- Hackers stole users’ API keys, two-factor authentication codes, and other information.
- Hackers also withdrew 7,000 Bitcoin, worth nearly $41 million from Binance’s hot wallet.
Binance cryptocurrency exchange suffered a security breach on May 7, 2019, wherein hackers stole users’ API keys, two-factor authentication codes, and other information. Hackers also withdrew 7,000 Bitcoin, worth nearly $41 million from Binance’s hot wallet.
Hackers leveraged phishing attacks, malware attacks, and other attacks to gain access to Binance user accounts. The hackers then managed to withdraw 7000 Bitcoin in one transaction from Binance's hot wallet and transferred it to several smaller accounts.
“The hackers had the patience to wait, and execute well-orchestrated actions through multiple seemingly independent accounts at the most opportune time.
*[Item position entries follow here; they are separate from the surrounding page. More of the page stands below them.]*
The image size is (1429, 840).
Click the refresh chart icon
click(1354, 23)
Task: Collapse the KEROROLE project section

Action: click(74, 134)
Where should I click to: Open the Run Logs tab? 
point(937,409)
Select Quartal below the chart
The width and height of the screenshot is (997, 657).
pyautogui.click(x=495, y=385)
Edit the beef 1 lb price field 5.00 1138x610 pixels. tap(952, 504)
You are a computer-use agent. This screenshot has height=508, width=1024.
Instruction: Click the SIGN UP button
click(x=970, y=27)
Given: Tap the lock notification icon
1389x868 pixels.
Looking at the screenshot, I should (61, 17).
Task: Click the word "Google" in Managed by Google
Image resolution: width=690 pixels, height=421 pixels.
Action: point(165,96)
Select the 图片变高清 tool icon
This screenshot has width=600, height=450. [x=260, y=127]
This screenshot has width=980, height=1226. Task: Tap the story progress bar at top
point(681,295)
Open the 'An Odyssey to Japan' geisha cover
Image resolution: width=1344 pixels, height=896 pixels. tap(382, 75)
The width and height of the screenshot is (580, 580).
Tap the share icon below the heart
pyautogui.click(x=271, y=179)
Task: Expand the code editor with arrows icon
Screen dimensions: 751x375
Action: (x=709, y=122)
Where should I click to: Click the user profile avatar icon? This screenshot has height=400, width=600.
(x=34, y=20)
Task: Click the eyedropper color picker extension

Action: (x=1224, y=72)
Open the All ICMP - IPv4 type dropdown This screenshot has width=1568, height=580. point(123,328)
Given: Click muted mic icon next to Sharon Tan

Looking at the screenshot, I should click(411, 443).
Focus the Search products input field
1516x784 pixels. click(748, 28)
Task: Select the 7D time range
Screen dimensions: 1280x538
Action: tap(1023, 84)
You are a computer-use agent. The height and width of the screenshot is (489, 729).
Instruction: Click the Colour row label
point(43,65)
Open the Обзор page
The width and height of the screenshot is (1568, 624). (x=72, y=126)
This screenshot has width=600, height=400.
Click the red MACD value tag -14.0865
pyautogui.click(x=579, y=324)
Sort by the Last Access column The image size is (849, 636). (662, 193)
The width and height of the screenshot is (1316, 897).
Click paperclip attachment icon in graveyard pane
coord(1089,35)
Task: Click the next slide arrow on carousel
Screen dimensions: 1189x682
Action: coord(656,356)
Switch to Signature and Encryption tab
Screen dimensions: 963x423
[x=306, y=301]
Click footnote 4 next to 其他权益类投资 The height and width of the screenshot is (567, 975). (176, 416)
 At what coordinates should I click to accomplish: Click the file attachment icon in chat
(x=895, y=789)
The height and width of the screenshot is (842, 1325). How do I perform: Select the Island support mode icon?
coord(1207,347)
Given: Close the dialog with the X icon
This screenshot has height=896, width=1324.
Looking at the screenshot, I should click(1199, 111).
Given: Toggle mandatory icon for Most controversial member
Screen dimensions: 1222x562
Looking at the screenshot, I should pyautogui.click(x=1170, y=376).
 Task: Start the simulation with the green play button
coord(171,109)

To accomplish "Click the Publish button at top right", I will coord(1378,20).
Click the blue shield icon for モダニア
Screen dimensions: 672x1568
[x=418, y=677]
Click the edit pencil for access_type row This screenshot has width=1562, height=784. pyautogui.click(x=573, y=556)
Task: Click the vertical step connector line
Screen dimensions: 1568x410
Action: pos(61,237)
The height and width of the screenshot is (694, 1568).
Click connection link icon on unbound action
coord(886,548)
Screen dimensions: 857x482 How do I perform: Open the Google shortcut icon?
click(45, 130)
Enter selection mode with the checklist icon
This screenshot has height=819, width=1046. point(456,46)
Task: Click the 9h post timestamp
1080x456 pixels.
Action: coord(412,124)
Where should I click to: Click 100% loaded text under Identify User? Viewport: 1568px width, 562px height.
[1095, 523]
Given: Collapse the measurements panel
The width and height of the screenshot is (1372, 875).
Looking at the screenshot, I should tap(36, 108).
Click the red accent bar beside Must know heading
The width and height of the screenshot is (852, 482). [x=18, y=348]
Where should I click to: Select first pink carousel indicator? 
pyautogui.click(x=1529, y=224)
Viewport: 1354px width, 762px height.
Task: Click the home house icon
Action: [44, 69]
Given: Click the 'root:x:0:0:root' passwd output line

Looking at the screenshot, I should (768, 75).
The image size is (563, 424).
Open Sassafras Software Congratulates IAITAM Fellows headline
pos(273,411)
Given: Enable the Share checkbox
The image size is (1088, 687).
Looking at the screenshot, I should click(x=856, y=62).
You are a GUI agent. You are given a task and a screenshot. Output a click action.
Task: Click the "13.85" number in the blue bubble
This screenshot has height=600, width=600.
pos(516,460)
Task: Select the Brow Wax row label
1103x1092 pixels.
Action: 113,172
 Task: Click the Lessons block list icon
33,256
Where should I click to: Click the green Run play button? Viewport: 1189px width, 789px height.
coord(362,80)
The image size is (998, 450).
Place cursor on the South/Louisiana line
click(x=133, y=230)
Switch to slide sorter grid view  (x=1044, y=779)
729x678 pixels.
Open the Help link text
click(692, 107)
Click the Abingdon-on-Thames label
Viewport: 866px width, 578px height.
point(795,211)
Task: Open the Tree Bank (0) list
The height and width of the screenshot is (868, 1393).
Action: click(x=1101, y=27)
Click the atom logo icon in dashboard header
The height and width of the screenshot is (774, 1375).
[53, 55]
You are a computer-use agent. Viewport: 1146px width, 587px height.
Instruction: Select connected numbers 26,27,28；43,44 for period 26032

The transaction is structured in a way that passed our existing security checks,” Binance said in a security breach update.
Upon withdrawal, various alarms were triggered at the cryptocurrency exchange system, however, it was too late to block the withdrawal before it was executed. Later, Binance immediately stopped all other withdrawals.
What are the preventive measures taken?
- Binance will be conducting a thorough security review, which will include all parts of its systems and data.
- The cryptocurrency exchange has suspended all its deposits and withdrawals.
“Please also understand that the hackers may still control certain user accounts and may use those to influence prices in the meantime. We will monitor the situation closely. But we believe with withdrawals disabled, there isn’t much incentive for hackers to influence markets,” Binance concluded.